**Records for locating displayed items:**
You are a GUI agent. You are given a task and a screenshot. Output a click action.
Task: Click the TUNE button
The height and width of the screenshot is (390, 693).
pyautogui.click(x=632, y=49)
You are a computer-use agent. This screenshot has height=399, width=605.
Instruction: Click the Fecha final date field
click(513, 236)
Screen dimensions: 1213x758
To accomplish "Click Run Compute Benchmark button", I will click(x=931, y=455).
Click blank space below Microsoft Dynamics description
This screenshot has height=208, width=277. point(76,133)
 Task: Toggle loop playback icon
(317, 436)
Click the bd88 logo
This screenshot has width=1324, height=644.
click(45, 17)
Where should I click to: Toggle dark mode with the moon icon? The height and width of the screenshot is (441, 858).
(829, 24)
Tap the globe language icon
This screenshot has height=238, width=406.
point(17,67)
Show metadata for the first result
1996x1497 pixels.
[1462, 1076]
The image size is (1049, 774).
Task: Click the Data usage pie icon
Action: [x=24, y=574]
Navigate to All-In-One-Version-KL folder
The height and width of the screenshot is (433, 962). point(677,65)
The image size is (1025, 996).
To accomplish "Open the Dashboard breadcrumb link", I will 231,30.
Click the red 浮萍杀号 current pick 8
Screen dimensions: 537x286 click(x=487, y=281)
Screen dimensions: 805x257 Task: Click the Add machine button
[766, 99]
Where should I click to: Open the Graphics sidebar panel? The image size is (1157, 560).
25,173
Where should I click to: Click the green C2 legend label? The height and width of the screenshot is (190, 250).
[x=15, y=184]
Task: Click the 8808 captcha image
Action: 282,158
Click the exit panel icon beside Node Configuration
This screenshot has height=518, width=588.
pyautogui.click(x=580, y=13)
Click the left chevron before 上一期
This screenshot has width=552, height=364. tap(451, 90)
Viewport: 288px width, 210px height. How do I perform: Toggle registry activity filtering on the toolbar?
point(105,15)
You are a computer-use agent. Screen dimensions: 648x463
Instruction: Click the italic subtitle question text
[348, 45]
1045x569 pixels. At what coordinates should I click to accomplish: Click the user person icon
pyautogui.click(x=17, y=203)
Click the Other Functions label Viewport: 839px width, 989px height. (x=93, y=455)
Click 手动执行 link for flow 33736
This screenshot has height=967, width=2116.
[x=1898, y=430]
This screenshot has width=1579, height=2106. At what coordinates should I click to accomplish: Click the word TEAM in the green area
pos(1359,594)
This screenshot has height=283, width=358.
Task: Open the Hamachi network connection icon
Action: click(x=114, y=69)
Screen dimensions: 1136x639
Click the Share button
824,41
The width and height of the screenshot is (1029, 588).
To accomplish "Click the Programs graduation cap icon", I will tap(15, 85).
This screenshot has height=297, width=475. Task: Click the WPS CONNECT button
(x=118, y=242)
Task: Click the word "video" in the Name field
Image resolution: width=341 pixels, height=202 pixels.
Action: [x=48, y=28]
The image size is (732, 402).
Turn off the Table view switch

**REQUIREMENTS:**
Rewrite these lines with "Where should I click to" replaced by "Where do I click to" wherever it occurs, keeping everything else the same.

**ANSWER BELOW:**
You are a GUI agent. You are given a task and a screenshot. Output a click action.
Task: Click the TUNE button
The height and width of the screenshot is (390, 693).
pyautogui.click(x=632, y=49)
You are a computer-use agent. This screenshot has height=399, width=605.
Instruction: Click the Fecha final date field
click(513, 236)
Screen dimensions: 1213x758
To accomplish "Click Run Compute Benchmark button", I will click(x=931, y=455).
Click blank space below Microsoft Dynamics description
This screenshot has height=208, width=277. point(76,133)
 Task: Toggle loop playback icon
(317, 436)
Click the bd88 logo
This screenshot has width=1324, height=644.
click(45, 17)
Where do I click to: Toggle dark mode with the moon icon? The height and width of the screenshot is (441, 858).
(829, 24)
Tap the globe language icon
This screenshot has height=238, width=406.
point(17,67)
Show metadata for the first result
1996x1497 pixels.
[1462, 1076]
The image size is (1049, 774).
Task: Click the Data usage pie icon
Action: [x=24, y=574]
Navigate to All-In-One-Version-KL folder
The height and width of the screenshot is (433, 962). point(677,65)
The image size is (1025, 996).
To accomplish "Open the Dashboard breadcrumb link", I will 231,30.
Click the red 浮萍杀号 current pick 8
Screen dimensions: 537x286 click(x=487, y=281)
Screen dimensions: 805x257 Task: Click the Add machine button
[766, 99]
Where do I click to: Open the Graphics sidebar panel? The image size is (1157, 560).
25,173
Where do I click to: Click the green C2 legend label? The height and width of the screenshot is (190, 250).
[x=15, y=184]
Task: Click the 8808 captcha image
Action: 282,158
Click the exit panel icon beside Node Configuration
This screenshot has height=518, width=588.
pyautogui.click(x=580, y=13)
Click the left chevron before 上一期
This screenshot has width=552, height=364. tap(451, 90)
Viewport: 288px width, 210px height. How do I perform: Toggle registry activity filtering on the toolbar?
point(105,15)
You are a computer-use agent. Screen dimensions: 648x463
Instruction: Click the italic subtitle question text
[348, 45]
1045x569 pixels. At what coordinates should I click to accomplish: Click the user person icon
pyautogui.click(x=17, y=203)
Click the Other Functions label Viewport: 839px width, 989px height. (x=93, y=455)
Click 手动执行 link for flow 33736
This screenshot has height=967, width=2116.
[x=1898, y=430]
This screenshot has width=1579, height=2106. At what coordinates should I click to accomplish: Click the word TEAM in the green area
pos(1359,594)
This screenshot has height=283, width=358.
Task: Open the Hamachi network connection icon
Action: click(x=114, y=69)
Screen dimensions: 1136x639
Click the Share button
824,41
The width and height of the screenshot is (1029, 588).
To accomplish "Click the Programs graduation cap icon", I will tap(15, 85).
This screenshot has height=297, width=475. Task: Click the WPS CONNECT button
(x=118, y=242)
Task: Click the word "video" in the Name field
Image resolution: width=341 pixels, height=202 pixels.
Action: [x=48, y=28]
The image size is (732, 402).
Turn off the Table view switch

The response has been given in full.